:: Records supplied
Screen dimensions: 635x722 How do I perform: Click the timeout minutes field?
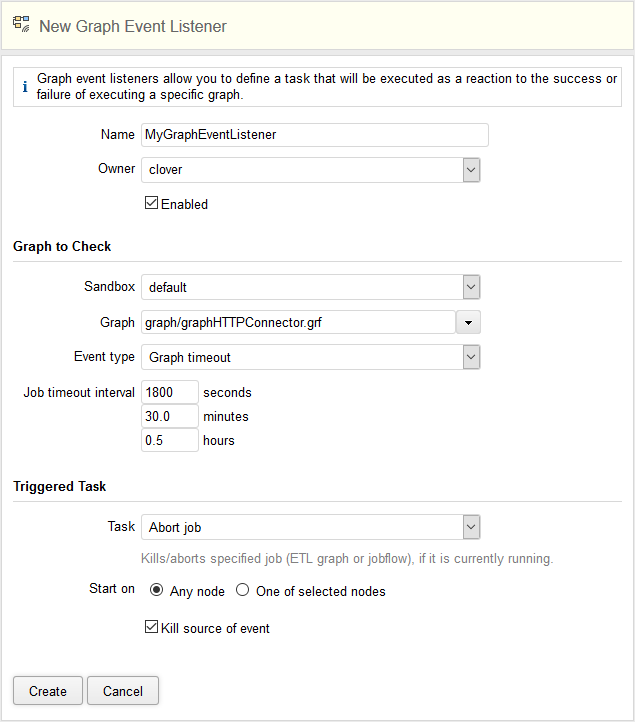(170, 416)
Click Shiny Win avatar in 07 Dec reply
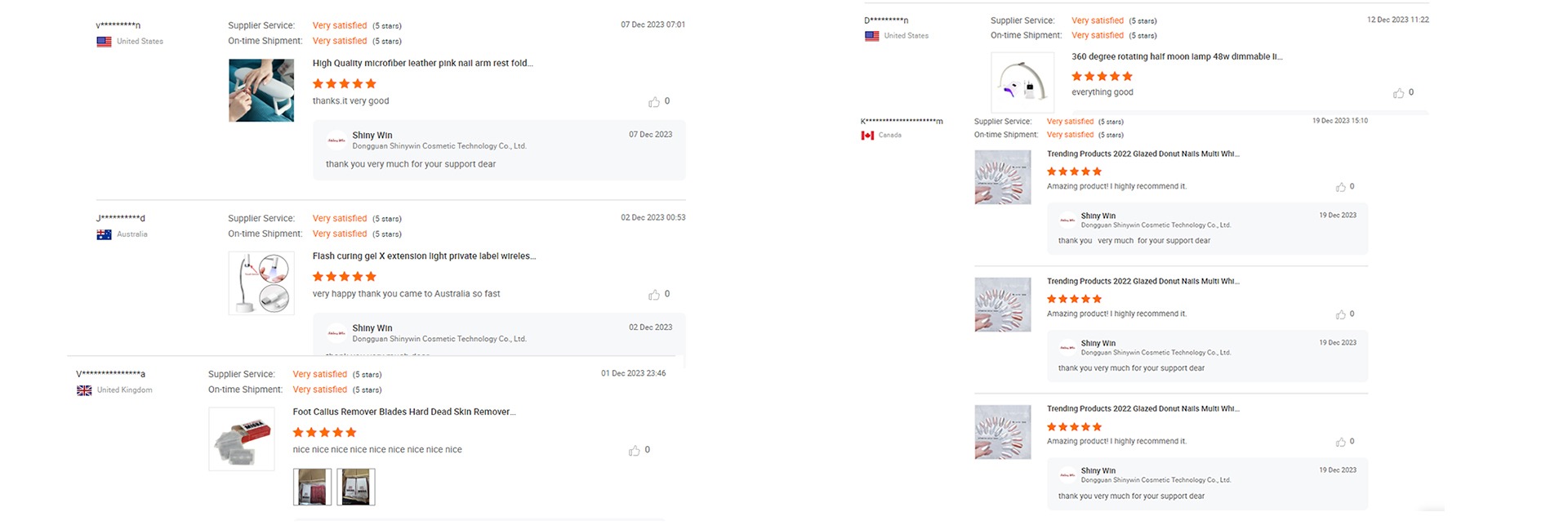 [x=336, y=140]
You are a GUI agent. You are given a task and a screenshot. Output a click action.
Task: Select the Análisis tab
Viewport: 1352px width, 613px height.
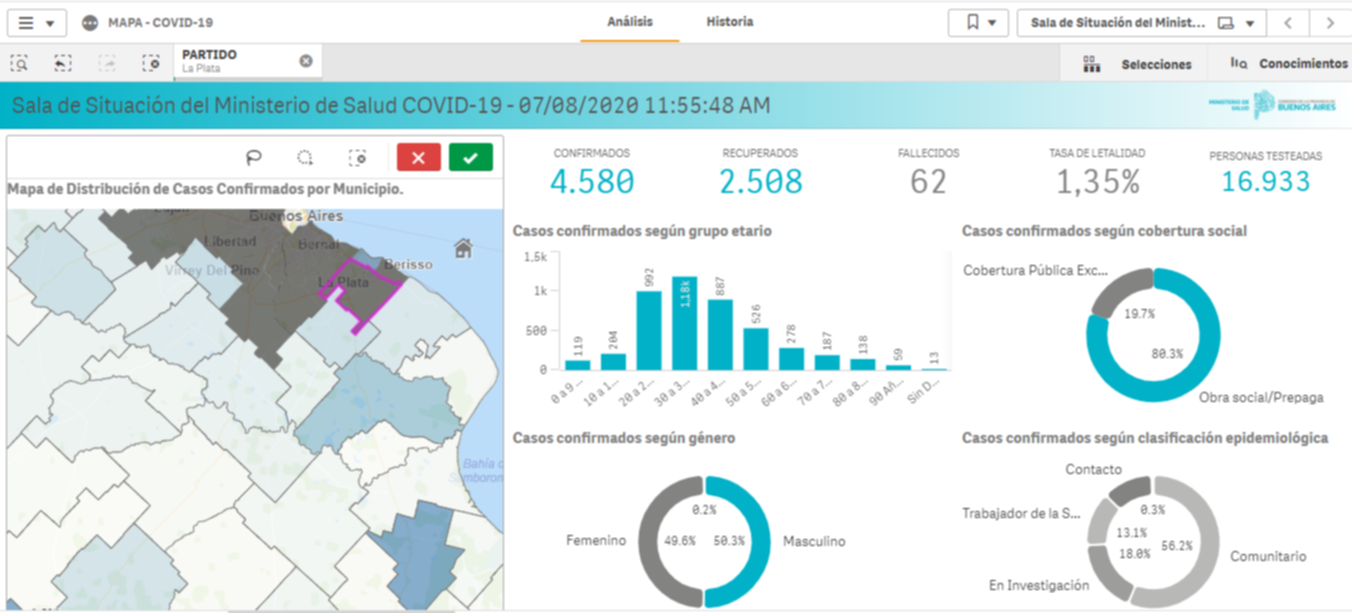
::::
_Work instruction_
Every line above is to be repeated exactly, but no picture is to appear in the copy.

_Output for this exercise_
Screen dimensions: 635x722 How do I perform: Click the timeout minutes field?
(170, 416)
Click Shiny Win avatar in 07 Dec reply
 [x=336, y=140]
You are a GUI agent. You are given a task and a screenshot. Output a click action.
Task: Select the Análisis tab
Viewport: 1352px width, 613px height.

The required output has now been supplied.